__EXERCISE PROMPT__.
Reproduce the lines below verbatim, starting at the line containing "Click the Zoom In magnifier icon" and ending at the line containing "Looking at the screenshot, I should [x=266, y=169].", with both of those lines included.

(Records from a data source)
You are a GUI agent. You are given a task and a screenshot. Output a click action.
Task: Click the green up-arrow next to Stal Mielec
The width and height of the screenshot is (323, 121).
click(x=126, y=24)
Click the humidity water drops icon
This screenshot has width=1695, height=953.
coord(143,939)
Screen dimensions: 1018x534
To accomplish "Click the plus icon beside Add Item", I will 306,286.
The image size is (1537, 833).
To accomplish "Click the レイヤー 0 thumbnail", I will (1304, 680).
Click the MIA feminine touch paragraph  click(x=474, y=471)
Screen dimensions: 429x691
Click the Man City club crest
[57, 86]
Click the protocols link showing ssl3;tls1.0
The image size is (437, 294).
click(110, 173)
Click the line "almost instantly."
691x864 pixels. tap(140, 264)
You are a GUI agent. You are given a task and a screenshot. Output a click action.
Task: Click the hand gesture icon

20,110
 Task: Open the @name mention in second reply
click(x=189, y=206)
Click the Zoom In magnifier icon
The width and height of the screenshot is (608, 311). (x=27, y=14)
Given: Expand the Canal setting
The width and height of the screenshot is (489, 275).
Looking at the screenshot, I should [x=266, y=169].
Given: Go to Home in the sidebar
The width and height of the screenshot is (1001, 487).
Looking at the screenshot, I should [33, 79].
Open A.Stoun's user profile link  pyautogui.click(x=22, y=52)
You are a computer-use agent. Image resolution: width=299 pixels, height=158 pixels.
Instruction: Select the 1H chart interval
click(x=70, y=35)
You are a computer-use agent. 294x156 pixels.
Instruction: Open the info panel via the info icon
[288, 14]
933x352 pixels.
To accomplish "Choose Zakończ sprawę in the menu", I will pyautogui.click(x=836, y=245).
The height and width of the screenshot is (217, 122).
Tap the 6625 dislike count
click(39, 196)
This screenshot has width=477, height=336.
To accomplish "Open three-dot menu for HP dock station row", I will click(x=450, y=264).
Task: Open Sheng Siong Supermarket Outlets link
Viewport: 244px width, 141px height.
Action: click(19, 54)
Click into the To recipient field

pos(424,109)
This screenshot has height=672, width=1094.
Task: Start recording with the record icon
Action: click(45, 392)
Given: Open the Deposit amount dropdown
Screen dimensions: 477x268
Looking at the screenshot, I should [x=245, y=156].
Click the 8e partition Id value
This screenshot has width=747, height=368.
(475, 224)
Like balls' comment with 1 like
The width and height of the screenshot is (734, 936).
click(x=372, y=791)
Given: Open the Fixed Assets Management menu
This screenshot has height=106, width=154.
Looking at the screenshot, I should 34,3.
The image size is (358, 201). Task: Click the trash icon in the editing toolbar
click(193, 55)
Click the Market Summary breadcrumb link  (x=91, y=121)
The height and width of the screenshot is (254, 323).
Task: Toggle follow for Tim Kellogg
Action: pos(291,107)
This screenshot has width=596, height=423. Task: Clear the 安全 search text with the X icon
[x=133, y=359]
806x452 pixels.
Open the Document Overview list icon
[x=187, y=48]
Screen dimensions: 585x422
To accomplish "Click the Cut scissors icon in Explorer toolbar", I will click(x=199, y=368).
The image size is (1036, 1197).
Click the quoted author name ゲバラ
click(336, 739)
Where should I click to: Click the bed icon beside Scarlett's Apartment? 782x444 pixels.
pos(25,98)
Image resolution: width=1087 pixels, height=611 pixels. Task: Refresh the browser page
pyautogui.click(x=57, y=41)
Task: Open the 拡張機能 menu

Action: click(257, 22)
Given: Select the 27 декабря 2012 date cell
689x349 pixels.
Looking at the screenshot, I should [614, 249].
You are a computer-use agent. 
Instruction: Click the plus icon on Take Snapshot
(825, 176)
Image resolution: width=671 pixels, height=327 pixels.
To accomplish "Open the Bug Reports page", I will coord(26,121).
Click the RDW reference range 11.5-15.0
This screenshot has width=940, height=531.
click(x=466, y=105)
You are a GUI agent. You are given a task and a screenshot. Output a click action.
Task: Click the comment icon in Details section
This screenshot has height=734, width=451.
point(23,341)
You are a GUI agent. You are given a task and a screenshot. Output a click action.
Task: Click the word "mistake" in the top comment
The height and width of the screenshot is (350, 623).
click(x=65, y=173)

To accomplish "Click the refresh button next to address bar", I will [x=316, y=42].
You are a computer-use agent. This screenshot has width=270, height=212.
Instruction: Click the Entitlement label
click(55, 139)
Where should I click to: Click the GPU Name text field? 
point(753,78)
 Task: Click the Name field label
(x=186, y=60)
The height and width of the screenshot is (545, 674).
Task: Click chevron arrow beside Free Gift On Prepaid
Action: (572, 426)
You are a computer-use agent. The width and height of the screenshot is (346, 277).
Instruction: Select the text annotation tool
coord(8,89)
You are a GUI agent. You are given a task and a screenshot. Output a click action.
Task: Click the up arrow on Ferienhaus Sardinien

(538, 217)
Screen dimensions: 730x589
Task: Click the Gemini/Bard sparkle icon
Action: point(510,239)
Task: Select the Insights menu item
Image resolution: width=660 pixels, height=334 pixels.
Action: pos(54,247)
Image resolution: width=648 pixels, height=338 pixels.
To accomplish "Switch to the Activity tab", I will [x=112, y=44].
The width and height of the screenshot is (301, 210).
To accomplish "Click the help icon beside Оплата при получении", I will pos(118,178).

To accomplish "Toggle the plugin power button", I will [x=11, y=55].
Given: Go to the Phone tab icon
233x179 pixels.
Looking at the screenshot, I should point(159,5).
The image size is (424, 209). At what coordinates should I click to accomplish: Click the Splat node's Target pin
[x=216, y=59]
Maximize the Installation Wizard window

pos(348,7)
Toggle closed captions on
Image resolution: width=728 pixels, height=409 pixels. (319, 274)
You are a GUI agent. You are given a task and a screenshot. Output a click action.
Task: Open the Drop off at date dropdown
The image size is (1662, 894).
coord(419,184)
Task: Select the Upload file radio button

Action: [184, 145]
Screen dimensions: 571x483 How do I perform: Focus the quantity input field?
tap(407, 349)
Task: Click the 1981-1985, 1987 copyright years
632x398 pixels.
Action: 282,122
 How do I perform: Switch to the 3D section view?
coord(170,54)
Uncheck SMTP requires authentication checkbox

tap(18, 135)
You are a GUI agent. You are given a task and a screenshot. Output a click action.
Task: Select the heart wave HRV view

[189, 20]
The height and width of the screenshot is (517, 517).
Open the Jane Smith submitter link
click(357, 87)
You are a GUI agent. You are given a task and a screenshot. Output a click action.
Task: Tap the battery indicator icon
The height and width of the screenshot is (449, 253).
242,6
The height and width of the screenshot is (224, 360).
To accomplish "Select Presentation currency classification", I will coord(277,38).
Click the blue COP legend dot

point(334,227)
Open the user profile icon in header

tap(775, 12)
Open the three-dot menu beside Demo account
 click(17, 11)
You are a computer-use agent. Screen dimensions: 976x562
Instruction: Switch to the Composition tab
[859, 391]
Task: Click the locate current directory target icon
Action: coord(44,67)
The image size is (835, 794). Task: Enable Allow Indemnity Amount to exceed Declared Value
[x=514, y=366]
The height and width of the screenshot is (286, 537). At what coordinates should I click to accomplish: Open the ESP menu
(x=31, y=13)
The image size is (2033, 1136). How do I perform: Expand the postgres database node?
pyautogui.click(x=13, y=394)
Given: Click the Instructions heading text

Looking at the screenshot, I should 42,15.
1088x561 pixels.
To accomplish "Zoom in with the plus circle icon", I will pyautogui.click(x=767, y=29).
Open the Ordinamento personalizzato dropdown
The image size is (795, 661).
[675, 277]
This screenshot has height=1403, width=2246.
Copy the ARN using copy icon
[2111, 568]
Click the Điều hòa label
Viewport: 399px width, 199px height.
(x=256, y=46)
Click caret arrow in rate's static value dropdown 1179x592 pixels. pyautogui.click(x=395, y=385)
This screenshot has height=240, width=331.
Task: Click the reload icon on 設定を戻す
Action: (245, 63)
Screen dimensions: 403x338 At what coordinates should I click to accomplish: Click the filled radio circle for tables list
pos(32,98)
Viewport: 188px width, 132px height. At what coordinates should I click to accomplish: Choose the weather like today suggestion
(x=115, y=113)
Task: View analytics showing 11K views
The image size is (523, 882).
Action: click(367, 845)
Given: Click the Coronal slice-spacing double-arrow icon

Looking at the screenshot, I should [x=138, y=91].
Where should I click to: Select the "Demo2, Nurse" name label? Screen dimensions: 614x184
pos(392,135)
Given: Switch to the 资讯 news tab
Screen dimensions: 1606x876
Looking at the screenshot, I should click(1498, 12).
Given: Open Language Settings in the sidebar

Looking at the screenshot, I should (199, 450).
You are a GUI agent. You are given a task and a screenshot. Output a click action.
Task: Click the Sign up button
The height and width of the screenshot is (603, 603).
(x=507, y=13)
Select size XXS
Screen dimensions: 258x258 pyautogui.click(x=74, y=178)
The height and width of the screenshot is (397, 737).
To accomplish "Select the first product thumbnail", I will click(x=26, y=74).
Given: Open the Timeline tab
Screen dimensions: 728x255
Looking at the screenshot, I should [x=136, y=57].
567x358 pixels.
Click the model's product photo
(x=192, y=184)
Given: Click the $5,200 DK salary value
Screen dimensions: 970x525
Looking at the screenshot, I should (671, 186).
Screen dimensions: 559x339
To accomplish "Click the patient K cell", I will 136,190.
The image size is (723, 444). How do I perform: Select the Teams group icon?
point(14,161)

__SOLUTION TO THE EXERCISE__.
Click the Zoom In magnifier icon
The width and height of the screenshot is (608, 311). (x=27, y=14)
Given: Expand the Canal setting
The width and height of the screenshot is (489, 275).
Looking at the screenshot, I should [x=266, y=169].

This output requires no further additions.